早起き遺伝子の仕組み解明
早寝・早起きは健康的で富と賢さをもたらすといわれるが、その睡眠パターンをもたらす遺伝子変異の仕組みが解明された。
家族性睡眠相前進症候群(FASPS)は、いわゆる「早起きヒバリ(morning lark)」の睡眠パターンを示す睡眠障害で、最も極端な症例では午後4〜5時に眠りにつき、午前1時に目覚めてしまう。FASPS患者ではPeriod 2(Per2)という遺伝子に突然変異があり、人口の約0.3%がこの突然変異をもっているという。
FASPSを研究してきた米カリフォルニア大学サンフランシスコ校(UCSF)Louis J. Ptacek博士らの研究グループは、今回、マウスにヒトPer2変異遺伝子を導入して「FASPSマウス」を作ることに成功した。FASPSマウスは、正常なマウスよりも4〜6時間早くから回し車を回し始め、4〜6時間早く回すのをやめるという行動を示したという。
Per2遺伝子は、体が光に反応して中枢時計をリセットするのに必要な遺伝子だが、Ptacek博士らはPer2の突然変異体では、この遺伝子が酵素による化学変化を受けることができないことを突き止めた。そのためPer2遺伝子の発現コピー数が減少し、睡眠パターンが変化するとPtacek博士らは述べている。この知見は、生物細胞学誌「Cell」1月12日号に掲載された。

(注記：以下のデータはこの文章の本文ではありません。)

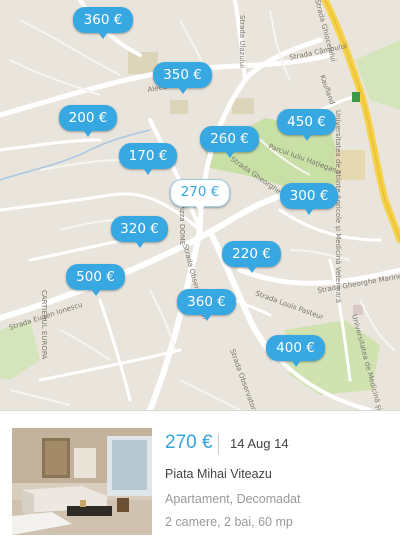  Describe the element at coordinates (148, 159) in the screenshot. I see `price-pin: 170 €` at that location.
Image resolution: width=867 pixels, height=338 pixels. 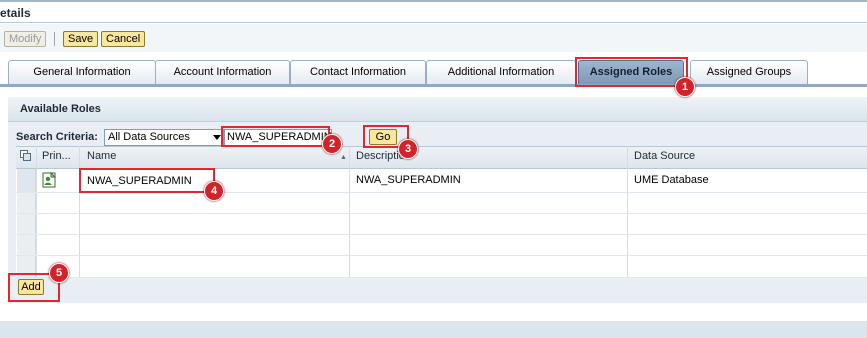 What do you see at coordinates (344, 158) in the screenshot?
I see `sort-icon: ▲` at bounding box center [344, 158].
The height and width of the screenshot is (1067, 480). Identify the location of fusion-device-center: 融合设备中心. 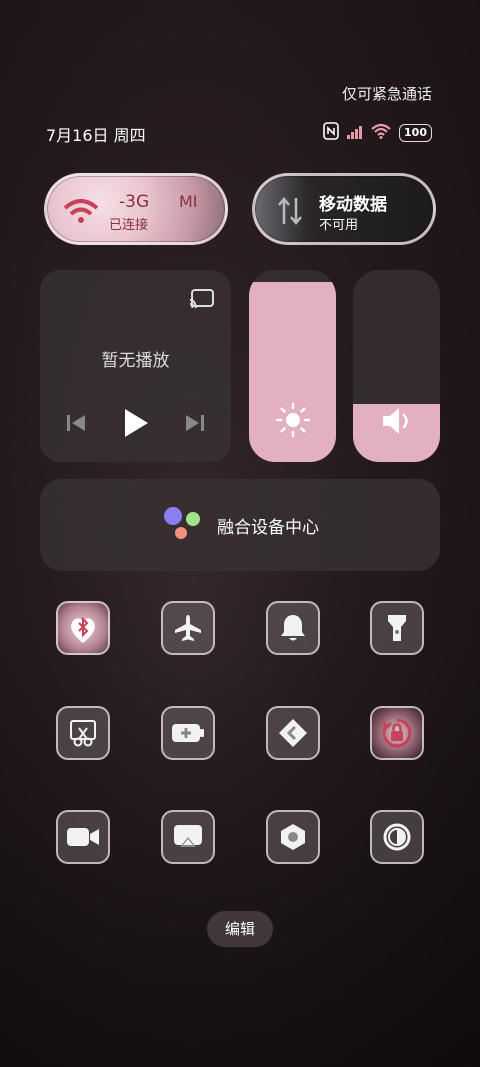
(240, 525).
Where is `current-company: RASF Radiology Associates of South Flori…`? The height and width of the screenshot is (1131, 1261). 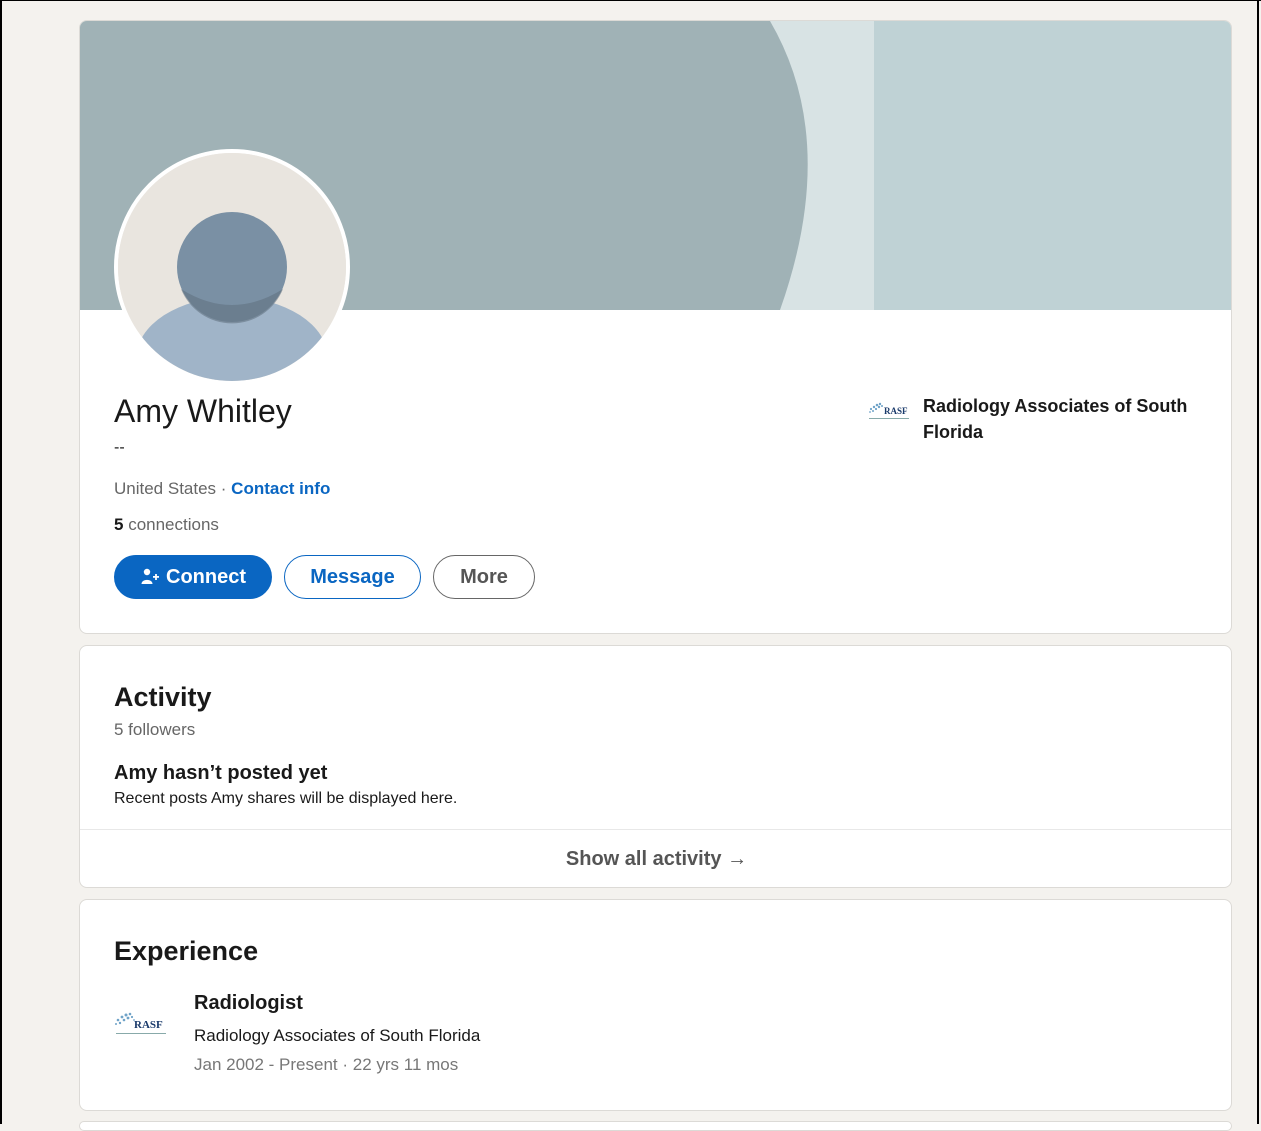 current-company: RASF Radiology Associates of South Flori… is located at coordinates (1039, 419).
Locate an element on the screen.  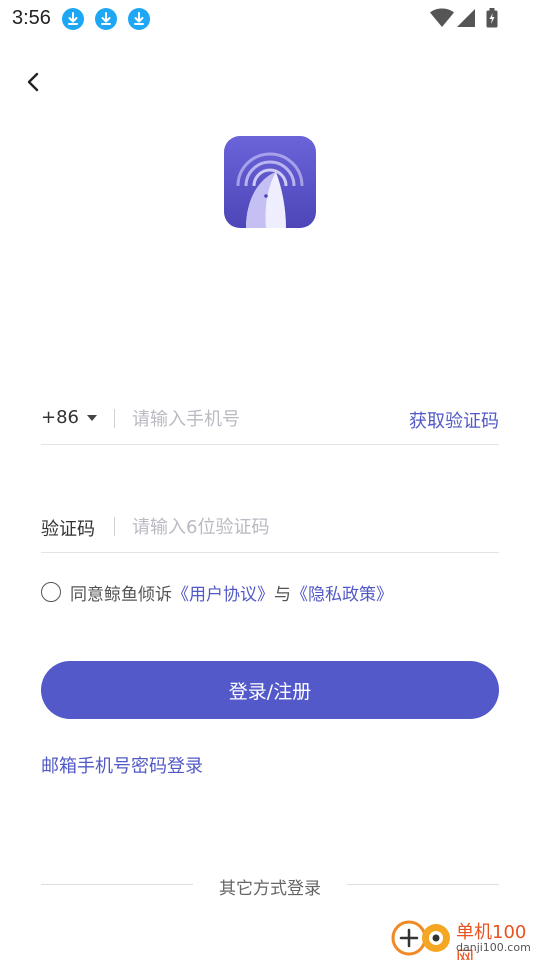
agreement-radio is located at coordinates (51, 592).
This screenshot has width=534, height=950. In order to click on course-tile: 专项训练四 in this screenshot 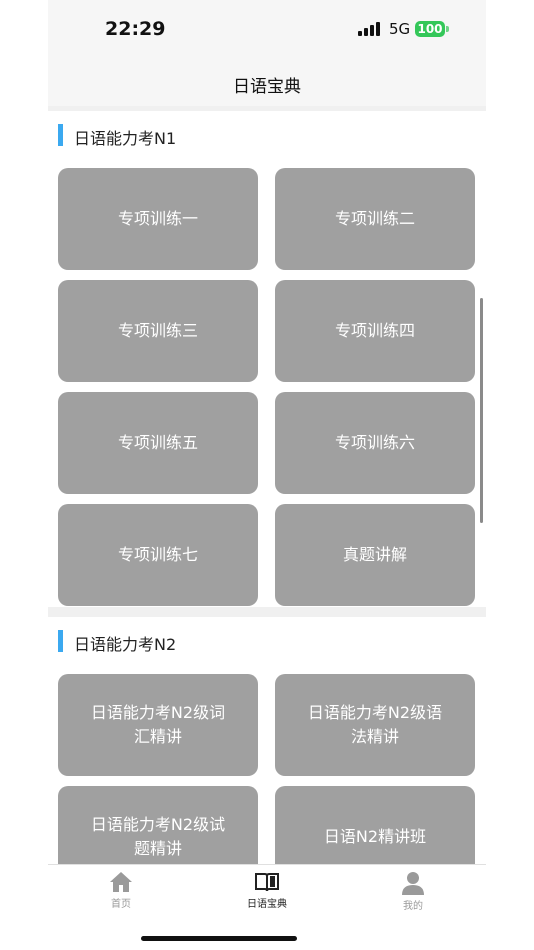, I will do `click(375, 331)`.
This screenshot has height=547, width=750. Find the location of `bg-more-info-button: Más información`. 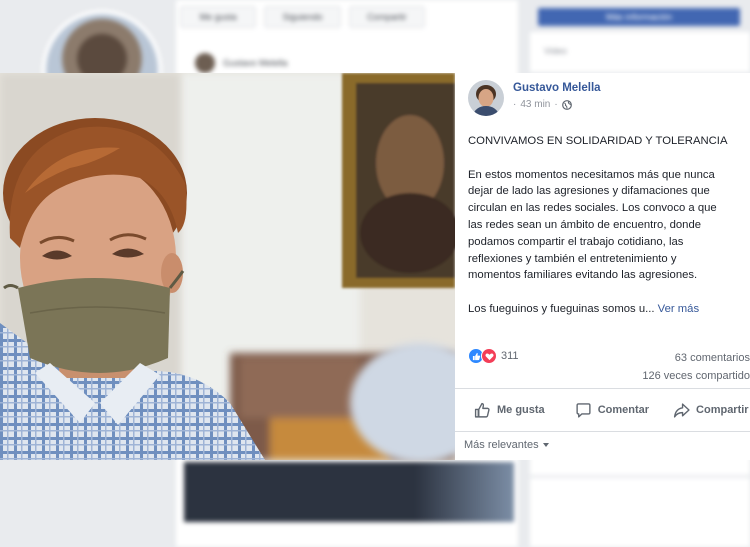

bg-more-info-button: Más información is located at coordinates (639, 17).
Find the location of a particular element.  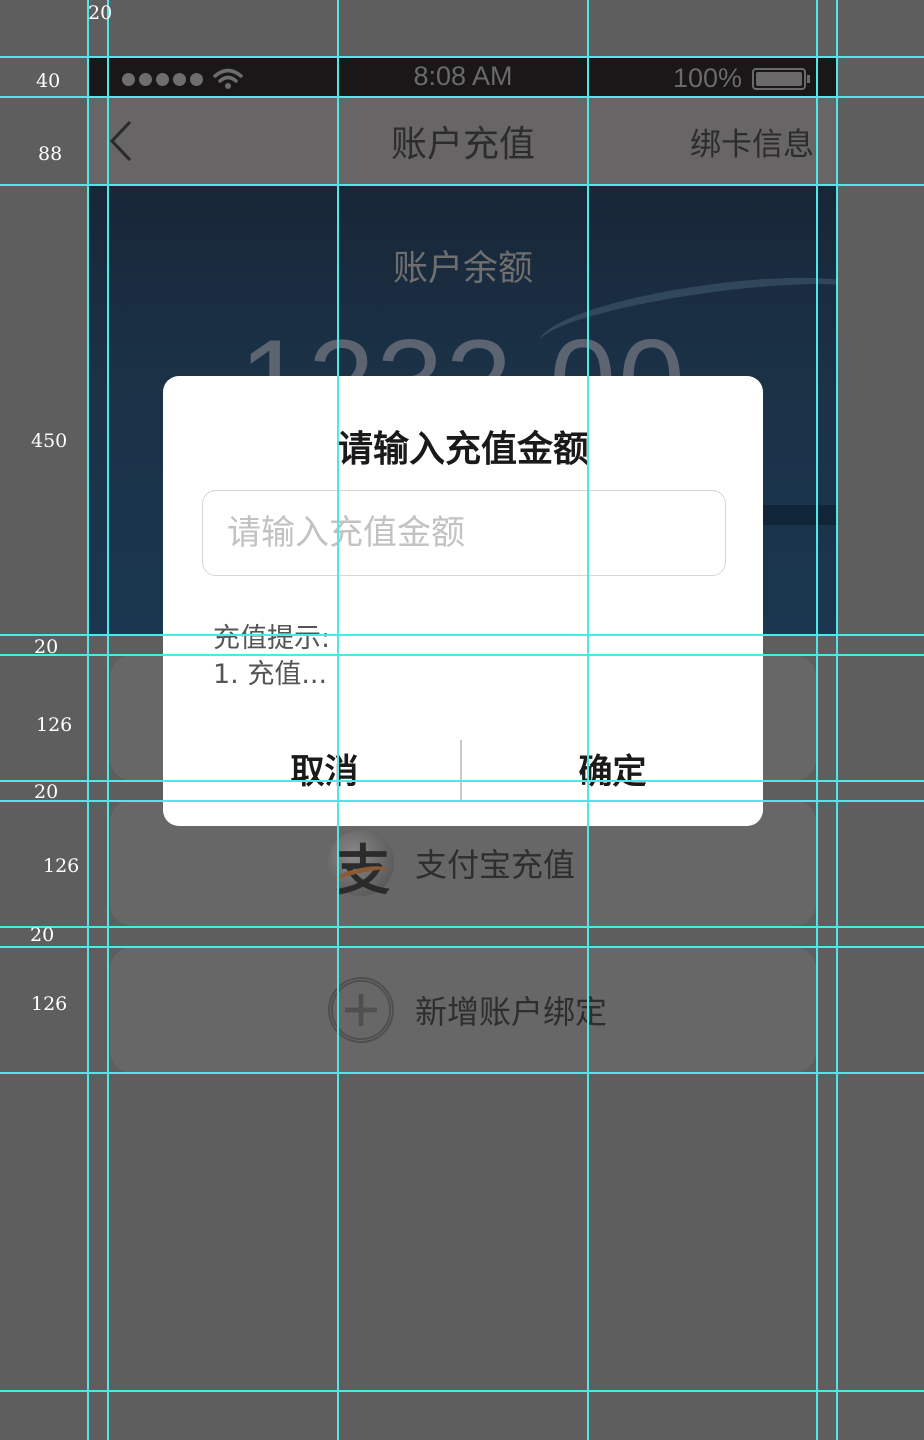

balance-label: 账户余额 is located at coordinates (462, 269).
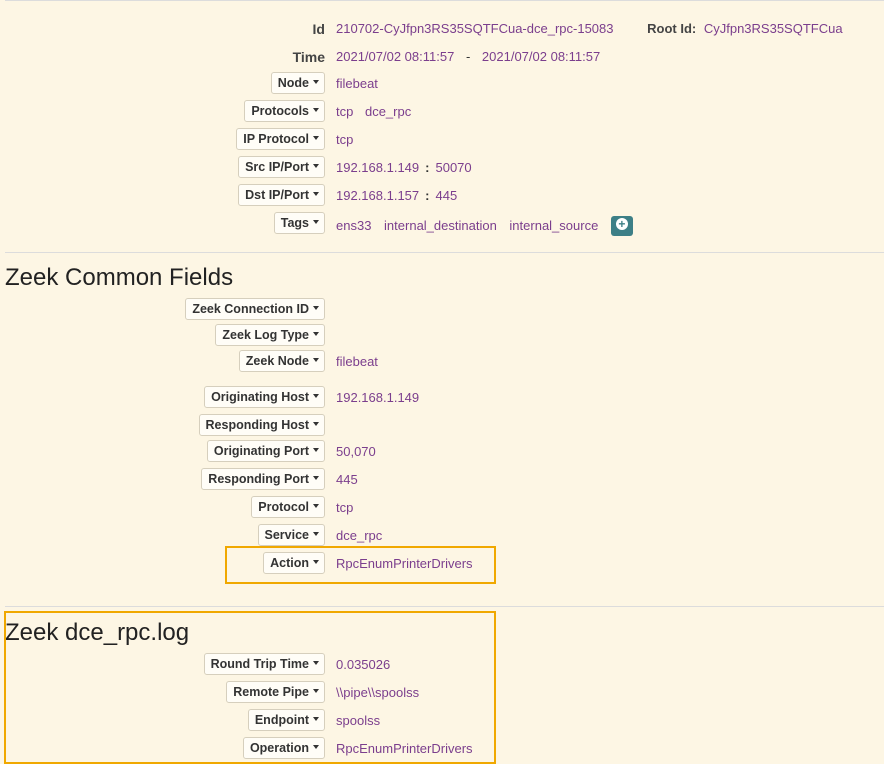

Ptacek氏は、FASPSへの反応は人によってさまざまであり、早起きを楽しんで肯定的に捉えるか、問題だと否定的に捉えるかは、その人の考え方によるものだが、今回の知見が最終的には体内時計をリセットする方法の解明につながり、交代勤務や時差による睡眠障害を治療する新しい薬剤の開発をもたらすとしている。同グループは、夜型の人(いわゆる「夜更かしフクロウ(night owl)」についても遺伝子との関連があるとみて研究中とのこと。
しかし米スタンフォード大学(カリフォルニア州)ナルコレプシーセンターのEmmanuel Mignot博士は、睡眠や生物時計に影響するのは遺伝子だけではないと指摘。例えば、人は年齢とともに早起きになるが、これは遺伝子のせいではない。また体内時計の速度を変える薬剤の開発も可能だろうが、特定の酵素だけに作用し、それ以外に影響しないものにするのは容易ではないとも述べている。